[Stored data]
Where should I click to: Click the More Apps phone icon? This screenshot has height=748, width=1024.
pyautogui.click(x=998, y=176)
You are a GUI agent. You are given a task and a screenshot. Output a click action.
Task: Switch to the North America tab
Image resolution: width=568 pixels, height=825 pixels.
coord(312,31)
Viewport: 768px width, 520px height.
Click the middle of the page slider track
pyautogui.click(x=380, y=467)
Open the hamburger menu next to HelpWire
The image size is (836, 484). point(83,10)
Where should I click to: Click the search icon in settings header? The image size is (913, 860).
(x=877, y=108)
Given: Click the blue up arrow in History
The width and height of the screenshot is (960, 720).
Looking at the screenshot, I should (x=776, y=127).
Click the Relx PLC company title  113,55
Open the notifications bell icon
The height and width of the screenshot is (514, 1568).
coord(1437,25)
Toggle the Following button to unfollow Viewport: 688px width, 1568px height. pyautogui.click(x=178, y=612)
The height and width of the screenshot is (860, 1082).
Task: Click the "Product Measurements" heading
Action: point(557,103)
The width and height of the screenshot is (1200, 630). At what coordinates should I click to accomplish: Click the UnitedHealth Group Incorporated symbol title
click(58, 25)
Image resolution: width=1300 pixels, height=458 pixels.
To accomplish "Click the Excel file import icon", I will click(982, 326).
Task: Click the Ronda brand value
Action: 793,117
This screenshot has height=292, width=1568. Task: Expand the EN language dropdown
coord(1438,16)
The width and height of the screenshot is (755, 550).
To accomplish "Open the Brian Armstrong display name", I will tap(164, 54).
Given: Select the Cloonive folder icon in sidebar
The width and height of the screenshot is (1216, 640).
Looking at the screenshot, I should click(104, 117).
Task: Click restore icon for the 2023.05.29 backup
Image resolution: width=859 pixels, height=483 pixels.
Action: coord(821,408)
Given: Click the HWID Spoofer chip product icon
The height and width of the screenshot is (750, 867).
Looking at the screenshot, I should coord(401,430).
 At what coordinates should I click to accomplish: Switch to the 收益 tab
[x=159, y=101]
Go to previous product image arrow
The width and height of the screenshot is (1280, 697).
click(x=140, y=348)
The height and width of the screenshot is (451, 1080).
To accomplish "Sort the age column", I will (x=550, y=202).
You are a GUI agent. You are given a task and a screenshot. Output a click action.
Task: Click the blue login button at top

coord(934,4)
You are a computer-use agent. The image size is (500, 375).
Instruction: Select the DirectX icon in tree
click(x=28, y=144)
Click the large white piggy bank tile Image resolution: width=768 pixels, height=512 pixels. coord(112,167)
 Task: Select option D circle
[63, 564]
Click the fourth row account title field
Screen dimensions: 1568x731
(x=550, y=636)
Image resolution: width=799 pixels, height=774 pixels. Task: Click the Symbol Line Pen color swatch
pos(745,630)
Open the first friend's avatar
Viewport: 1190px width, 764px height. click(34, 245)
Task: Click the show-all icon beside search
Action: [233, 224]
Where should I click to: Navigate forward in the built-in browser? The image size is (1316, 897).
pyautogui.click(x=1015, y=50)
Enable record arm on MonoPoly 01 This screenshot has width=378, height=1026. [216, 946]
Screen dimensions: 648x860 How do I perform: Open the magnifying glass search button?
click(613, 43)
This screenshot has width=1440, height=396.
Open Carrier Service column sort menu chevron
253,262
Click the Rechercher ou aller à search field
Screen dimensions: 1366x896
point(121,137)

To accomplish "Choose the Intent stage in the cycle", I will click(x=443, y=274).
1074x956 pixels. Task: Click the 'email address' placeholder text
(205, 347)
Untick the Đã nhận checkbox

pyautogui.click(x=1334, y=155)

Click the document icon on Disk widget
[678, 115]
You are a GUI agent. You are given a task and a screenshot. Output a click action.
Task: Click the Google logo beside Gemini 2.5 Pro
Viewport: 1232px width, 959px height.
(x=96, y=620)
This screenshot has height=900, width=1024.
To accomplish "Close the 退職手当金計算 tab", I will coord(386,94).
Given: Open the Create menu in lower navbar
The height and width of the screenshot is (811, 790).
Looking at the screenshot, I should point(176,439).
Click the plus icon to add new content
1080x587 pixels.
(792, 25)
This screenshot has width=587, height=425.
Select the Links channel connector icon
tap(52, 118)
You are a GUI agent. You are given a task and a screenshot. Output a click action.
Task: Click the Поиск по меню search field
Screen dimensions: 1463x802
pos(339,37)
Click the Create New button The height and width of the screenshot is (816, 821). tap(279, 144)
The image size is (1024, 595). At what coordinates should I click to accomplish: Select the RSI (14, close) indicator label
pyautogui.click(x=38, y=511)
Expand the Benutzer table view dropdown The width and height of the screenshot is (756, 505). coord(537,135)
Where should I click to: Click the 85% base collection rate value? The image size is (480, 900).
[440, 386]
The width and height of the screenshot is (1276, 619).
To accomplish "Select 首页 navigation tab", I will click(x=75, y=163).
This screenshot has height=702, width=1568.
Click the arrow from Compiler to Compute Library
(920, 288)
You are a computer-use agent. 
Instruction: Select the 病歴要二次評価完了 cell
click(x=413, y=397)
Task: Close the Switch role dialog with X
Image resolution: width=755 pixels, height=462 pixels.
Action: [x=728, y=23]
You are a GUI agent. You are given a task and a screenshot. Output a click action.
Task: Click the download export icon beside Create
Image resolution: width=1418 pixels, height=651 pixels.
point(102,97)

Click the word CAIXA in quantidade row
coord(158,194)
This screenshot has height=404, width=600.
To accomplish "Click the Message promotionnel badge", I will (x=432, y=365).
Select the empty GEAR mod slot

Directions:
Could you set down, word for word, only the lines above from the line with "Where should I click to: Click the search" to the line with "Image resolution: width=1300", including both?

Exercise response:
Where should I click to: Click the search icon in settings header? The image size is (913, 860).
(x=877, y=108)
Given: Click the blue up arrow in History
The width and height of the screenshot is (960, 720).
Looking at the screenshot, I should (x=776, y=127).
Click the Relx PLC company title  113,55
Open the notifications bell icon
The height and width of the screenshot is (514, 1568).
coord(1437,25)
Toggle the Following button to unfollow Viewport: 688px width, 1568px height. pyautogui.click(x=178, y=612)
The height and width of the screenshot is (860, 1082).
Task: Click the "Product Measurements" heading
Action: point(557,103)
The width and height of the screenshot is (1200, 630). At what coordinates should I click to accomplish: Click the UnitedHealth Group Incorporated symbol title
click(58, 25)
Image resolution: width=1300 pixels, height=458 pixels.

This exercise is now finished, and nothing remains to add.